Last week, Chow, Baby promised to keep boring you with vacation slides of its latest international research trip, this time to the Caribbean coast of Colombia. Here’s one (an imaginary one; Chow Baby doesn’t photograph well) of lunch at Miami International Airport, where Chow, Baby always routes its international excursions so it can hit famed local Cuban chain La Carreta‘s Terminal D location.
Next trip, though, Chow, Baby will fly direct, taking along a much juicier Cuban sandwich ($6) and sugar-dusted guava empanadas ($3) from Mi Tierra Latin Fusion (603 W. Abram St., Arlington). Why go to Miami when we have great Cuban food here?
Which raises a parallel question: Why go all the way to Colombia to eat pollo frito from a street cart when Chow, Baby can get the exact same lightly spiced, crispy-skinned fried chicken with yuca fries and black beans here at Guatemala-based Pollo Campero (2830 S.H. 121, Euless)? Well, food is much cheaper in Colombia (an entire lobster grilled with butter and garlic for about $10), the locals are super friendly even if you don’t buy their trinkets, and the bougainvillea-lush colonial city of Cartagena is quaint and romantic. Admittedly, it’s pretty touristy, but just about all the tourists were South American, hailing from Bogota to southern Chile (plus a few Germans) – no fat, loud, obnoxious USians, other than the one who went around asking its fellow fannypackers, “What does ‘cabrito’ mean in your country? Uh-huh. And what’s the word for ‘lamb’? A-ha.” And that’s why Chow, Baby was in Colombia.
Just over a year ago, when Yucatan Taco Stand opened on Magnolia, Chow, Baby got into a little debate with two managers there over what “cabrito” means (they claimed it means “lamb” in some countries) and immediately vowed to visit every Spanish-speaking country in the world in order to prove them wrong. (On reflection, there’s probably a cheaper and/or faster way to collect such intel.) Having already been to Spain and most of Central America, Chow, Baby visited Panama earlier this year, and now Colombia, and was figuring on spring in Venezuela.
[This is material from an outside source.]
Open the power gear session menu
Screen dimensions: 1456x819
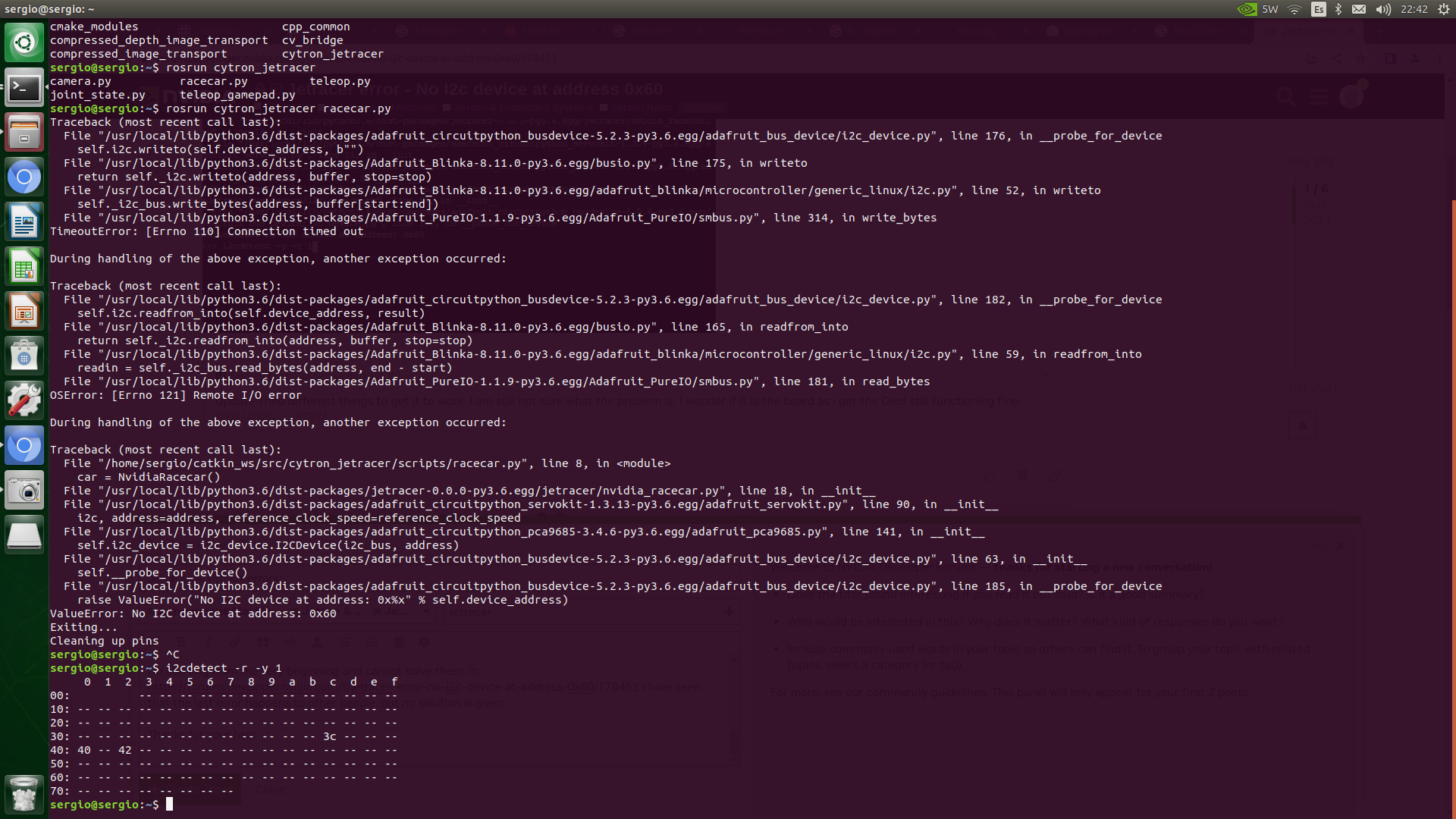[x=1443, y=9]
But thanks to all the “Say, what do you call …” conversations it started up in Colombia’s yuppie-touristy Juan Valdez Café coffeeshops (t-shirts $15), Chow, Baby has now completed its cabrito-fact-finding mission: In every Spanish-speaking country in the world, cabrito means goat meat, not lamb. No doubt about it. Also “goat meat” in German is Zeigenfleisch.
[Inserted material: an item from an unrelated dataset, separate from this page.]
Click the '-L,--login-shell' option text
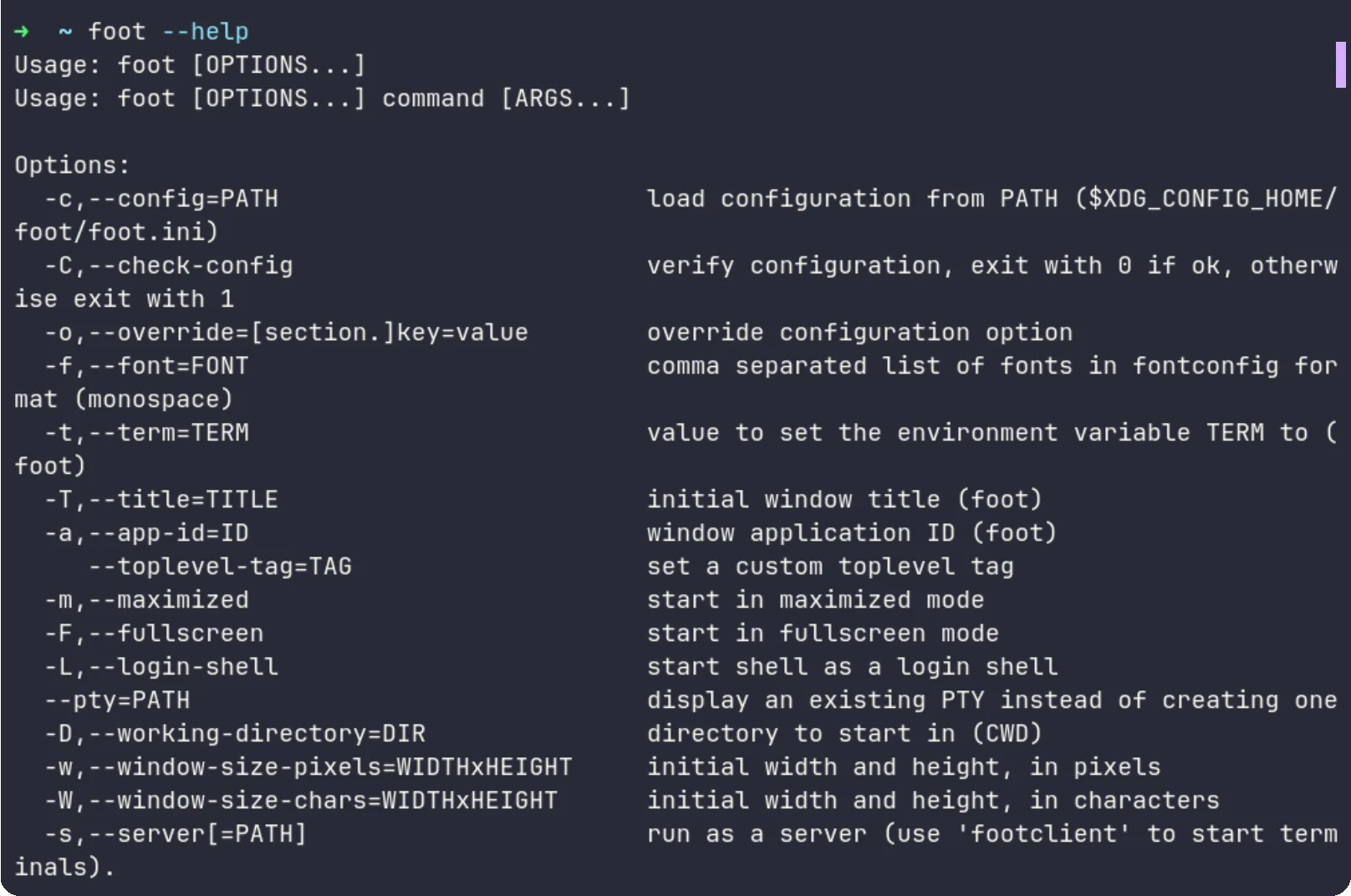This screenshot has width=1351, height=896. pyautogui.click(x=161, y=667)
And so Chow, Baby and its righteous certainty haughtied into Yucatan Taco Stand, which is just as trendy-cool as ever (“Coming Soon to Frisco and Southlake,” no surprise there), and ordered an ooh-you’re-gonna-get-mocked-now “Cabrito Roasted Lamb” taco ($4.50). Actually, it was pretty good. Definitely lamb, but roasted in a manner similar to how your authentic Latin restaurants, say Nuevo Leon, will roast cabrito (goat). … Wait … wait a minute. Despite the managers’ drivel, perhaps this is not a case of Yucatan’s gross ignorance of the cuisine it’s trendifying. Perhaps it’s only: a typo. Maybe they simply mean “cabrito-roasted lamb,” that is, lamb that’s roasted cabrito-style, on a par with “chicken-fried steak.” Under Chow, Baby’s generous new theory, they simply forgot the hyphen and were too embarrassed to admit it.
Kids, now do you see how important proper punctuation is? You mess up one tiny little hyphen, some nut job might obsess on you for years. But at least it was a nut job with a purpose. Now what is Chow, Baby supposed to do on vacation?